**TASK PROMPT:** Beginning at the line that includes "栃木県着物レンタル (22, 2352)", print each remaining line of the data word for word. Output nothing else.

**EXTRACTED INFORMATION:**
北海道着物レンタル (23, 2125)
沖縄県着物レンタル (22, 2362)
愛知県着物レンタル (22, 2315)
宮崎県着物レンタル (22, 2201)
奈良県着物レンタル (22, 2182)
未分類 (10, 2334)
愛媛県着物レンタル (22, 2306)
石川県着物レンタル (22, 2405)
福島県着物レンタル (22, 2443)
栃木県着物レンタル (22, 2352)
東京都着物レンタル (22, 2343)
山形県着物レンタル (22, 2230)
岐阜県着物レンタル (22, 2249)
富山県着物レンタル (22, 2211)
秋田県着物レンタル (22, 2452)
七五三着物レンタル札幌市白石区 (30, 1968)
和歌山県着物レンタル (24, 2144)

**ANSWER FOR THE TASK:**
栃木県着物レンタル (22, 2352)
東京都着物レンタル (22, 2343)
山形県着物レンタル (22, 2230)
岐阜県着物レンタル (22, 2249)
富山県着物レンタル (22, 2211)
秋田県着物レンタル (22, 2452)
七五三着物レンタル札幌市白石区 (30, 1968)
和歌山県着物レンタル (24, 2144)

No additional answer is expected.